Maintenant que le schéma est aussi clair dans notre esprit que dans celui de Velly, regardons les aquarelles d’un oeil qui sait s’arrêter sur le détail. Regardons par exemple comment ces branches et rameaux, ces fleurs et fleurettes, ces feuilles et petites feuilles sont évoqués: d’une main ferme et avec une attention soutenue, à quelques instants de leur mort. Le pinceau a suivi la branche à la forme incertaine mais rouge comme le sang, jusqu’à ses prolongations les plus aériennes et les plus transparentes, et les feuilles qui y poussent sont elles aussi saisies sur un mode existentiel; quelques unes parfaites, d’autres quelque peu froissées, d’autres encore, mangées par les insectes ou par quelque maladie. Ce n’est pas une plante digne d’une illustration d’un traité de botanique que nous avons sous les yeux, mais une plante vivante, transcendée par sa signification. Cette plante avec sa signification, ce roseau pensant, est jetée, abandonnée, projetée sur un seuil au-delà duquel se trouve le mystère d’une mer calme dont les horizons s’estompent dans un ciel immense et vaporeux. Velly a rendu le mystère de l’infini plus mystérieux grâce à la précision délicate avec laquelle il a représenté le mystère parallèle et contemporain du “fini”. Que l’on considère combien il affectionne certaines floraisons en forme de campanules diaphanes, ou de gouttes brillantes de rosée, ou encore en forme de minuscules lanternes en papier glacé. L’apparence de ces fleurs, de ces plantes, de ces herbes de Velly nous parle d’une fragilité extrême; et toutefois nous sentons que l’élan vital qui a produit ces miracles végétaux est malgré tout encore présente, et dès que les fleurs, les plantes et les herbes seront flétries et mortes, d’autres seront produites, comme pour défier l’éternelle énigme, fatale et mélancolique, des espaces infinis, célestes et marins. Donc en suivant la métaphore, le rapport entre fini et infini est éternel; l’un ne peut exister sans l’autre.

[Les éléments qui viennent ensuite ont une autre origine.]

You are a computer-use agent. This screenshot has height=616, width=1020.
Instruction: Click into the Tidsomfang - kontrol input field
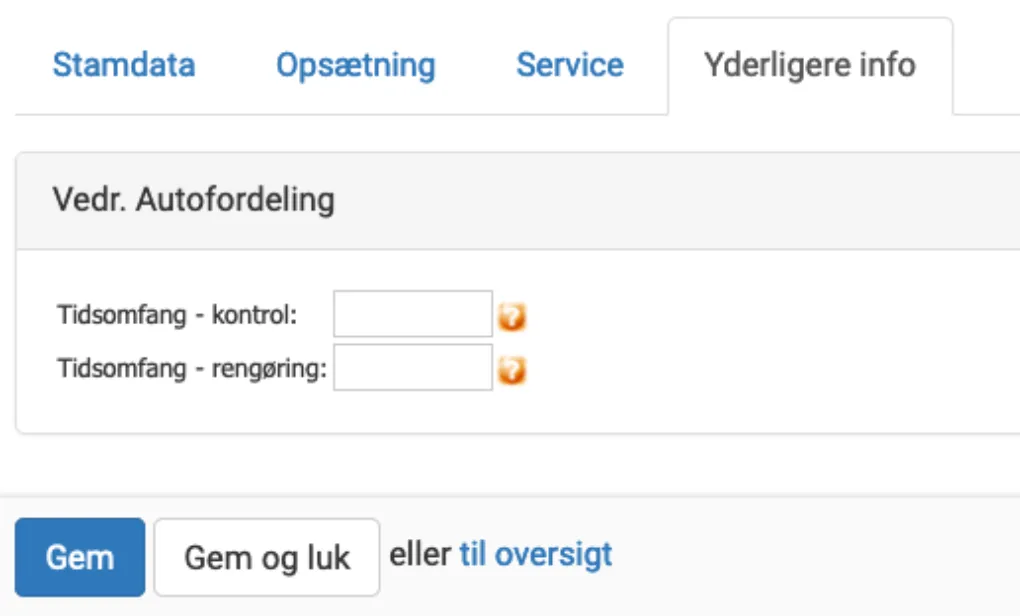411,314
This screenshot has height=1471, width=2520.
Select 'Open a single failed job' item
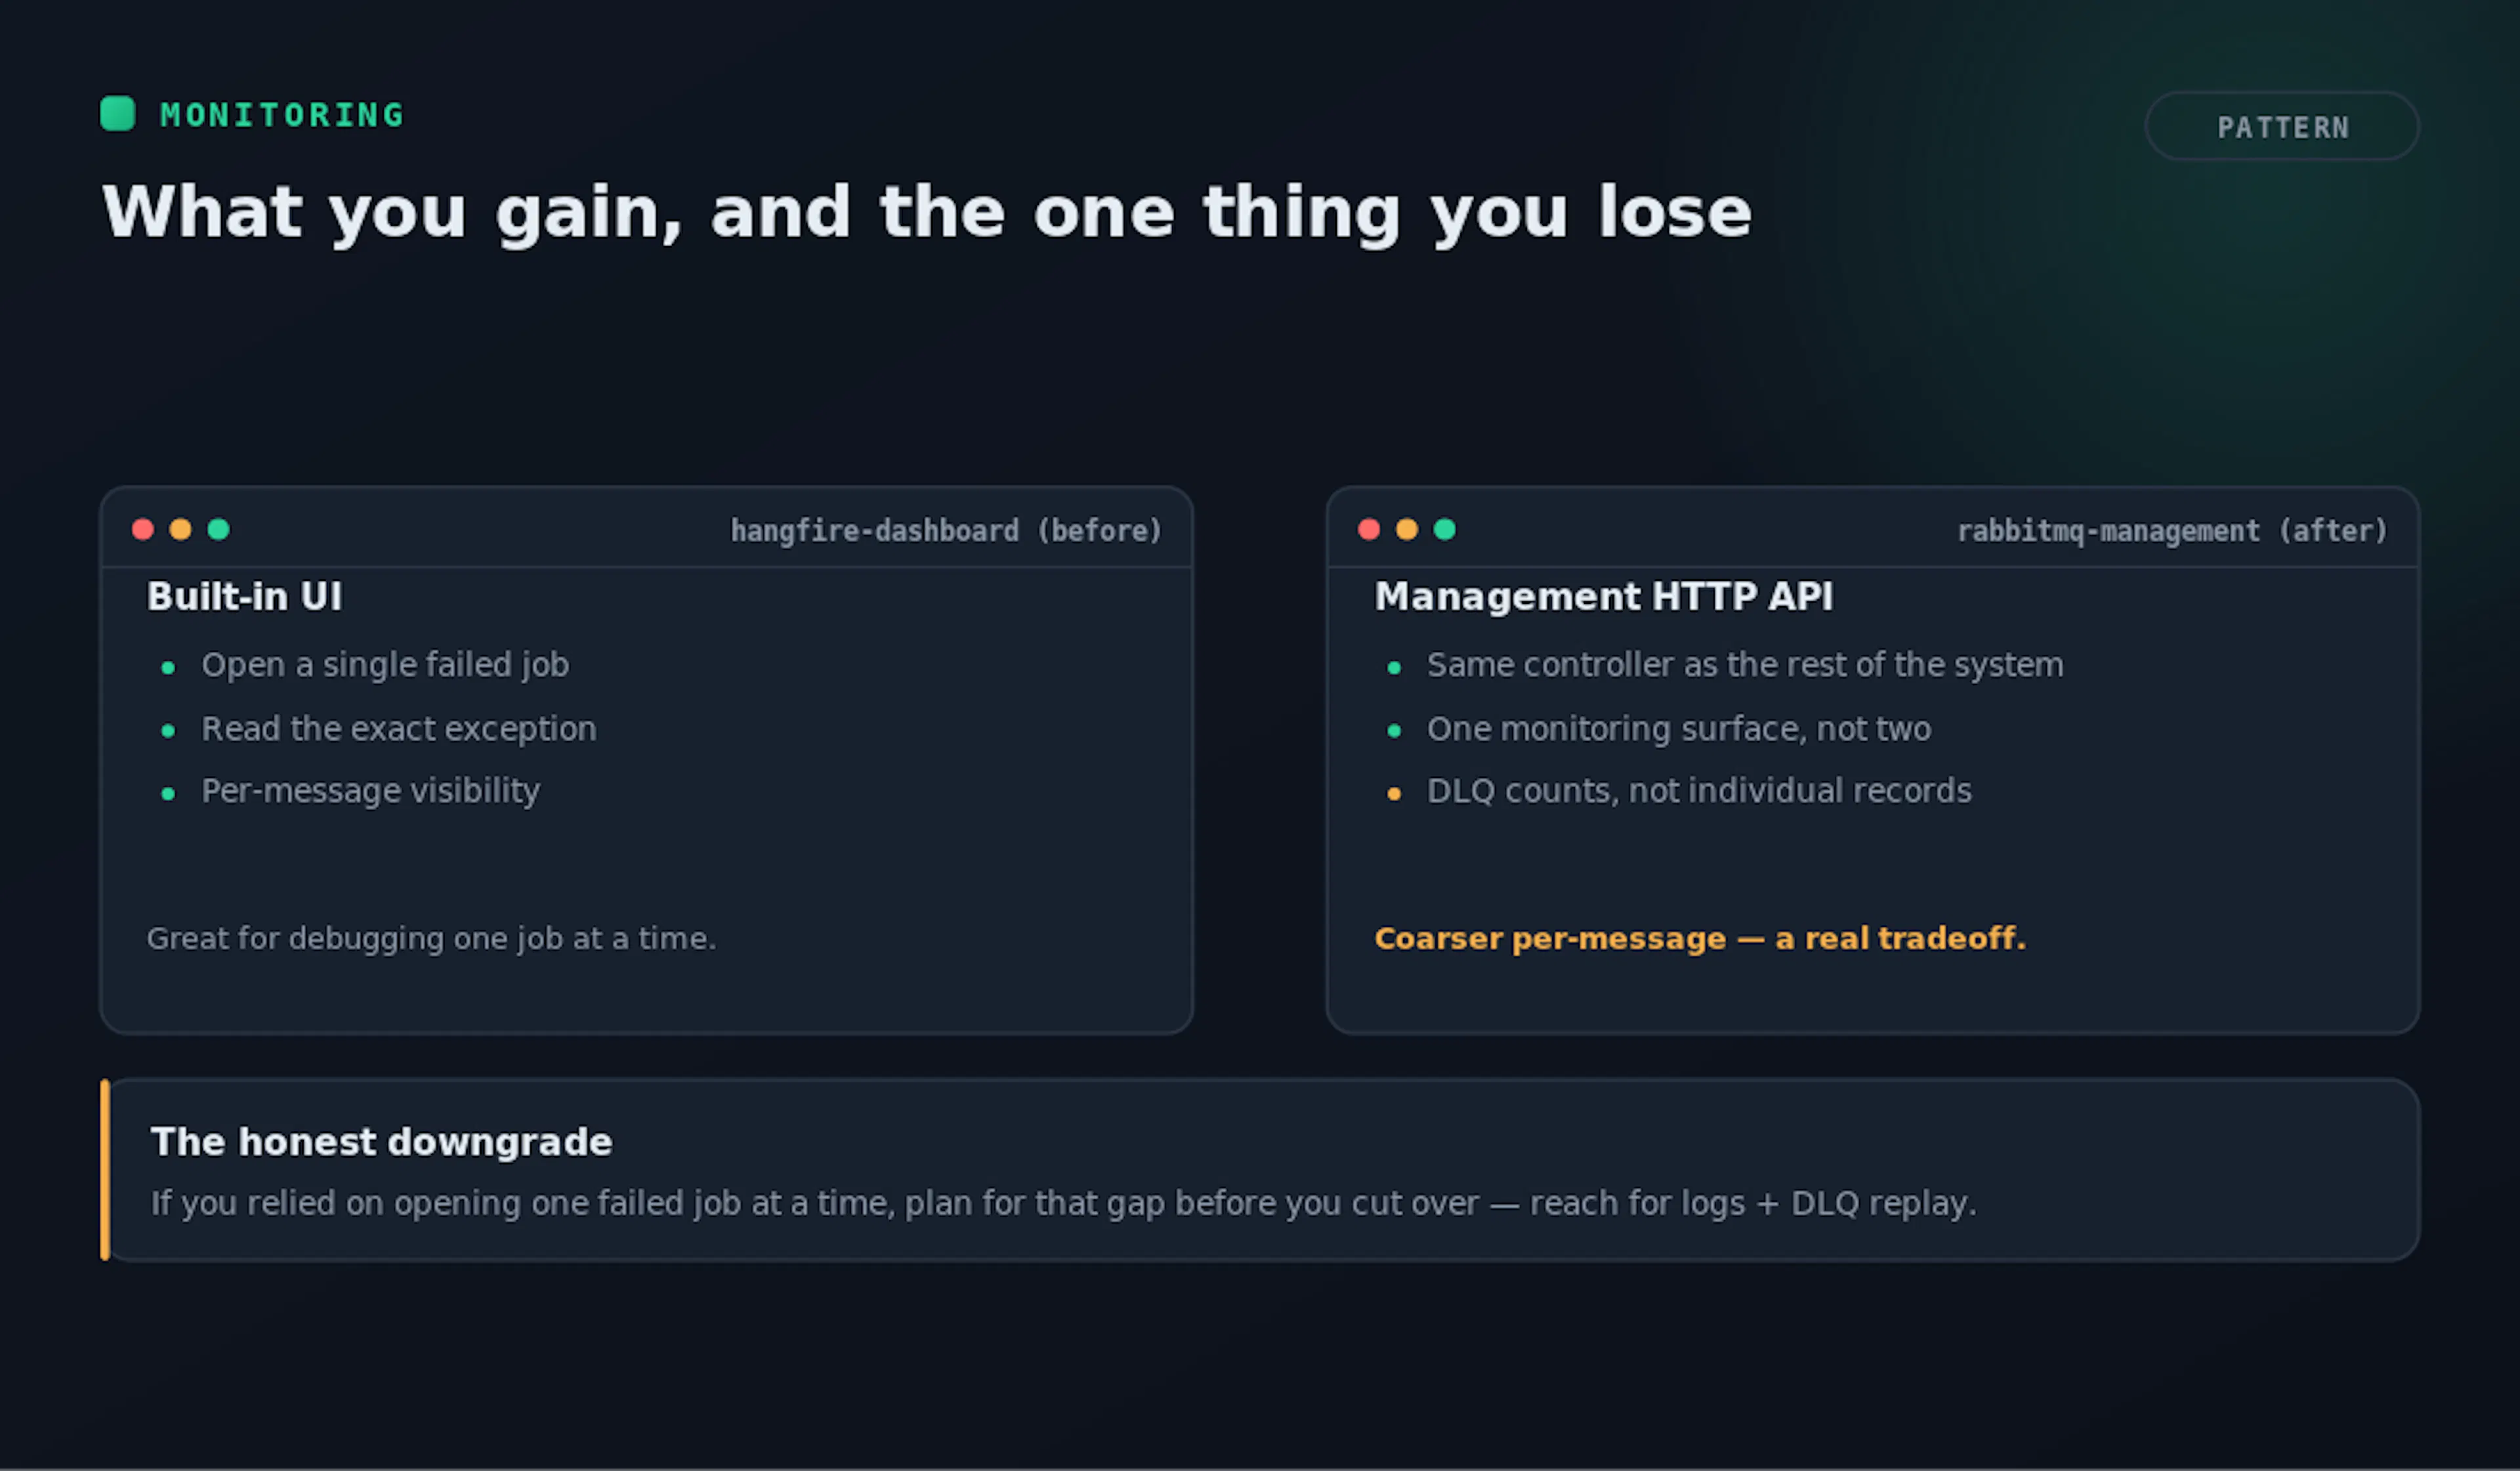pyautogui.click(x=385, y=665)
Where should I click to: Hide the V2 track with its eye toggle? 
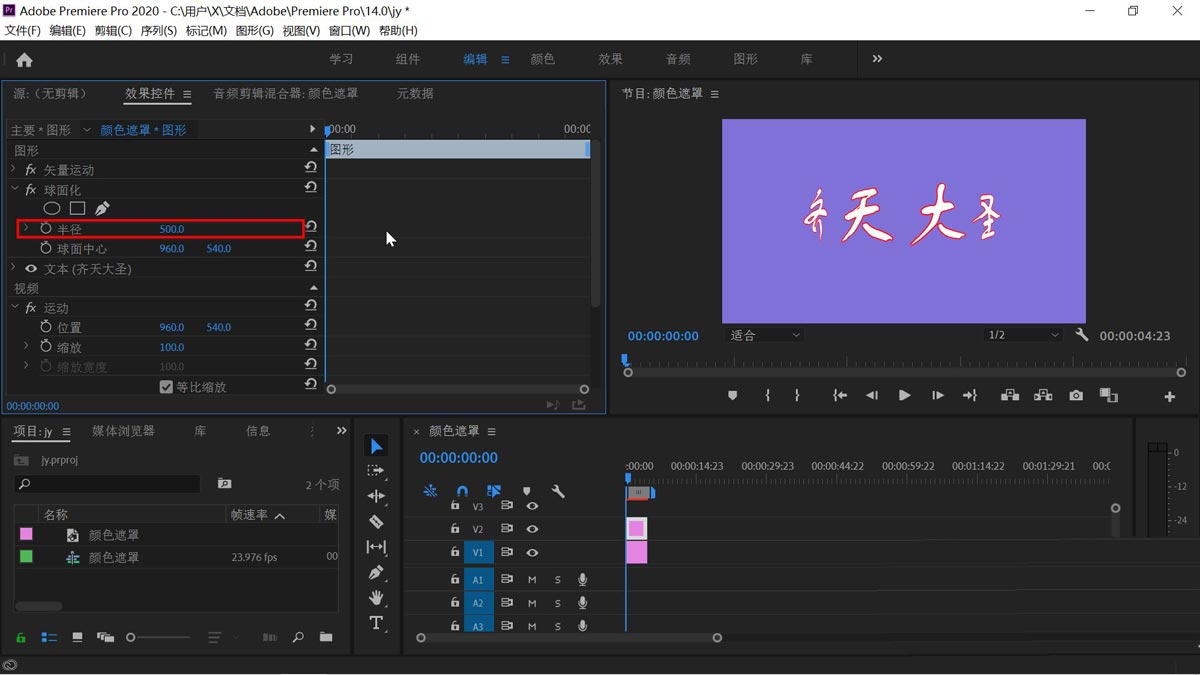pyautogui.click(x=534, y=528)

Le chemin de Velly, de Dürer et Bosch à lui-même est aussi le chemin qui de l’invention des monstres et des catastrophes l’a conduit à la contemplation des fleurs et des plantes utilisées justement comme métaphores de ces monstres et de ces catastrophes. La même main qui autrefois avait mis au premier plan les horreurs du présent, arrête maintenant avec la même intention, l’humble vie végétale dans son devenir.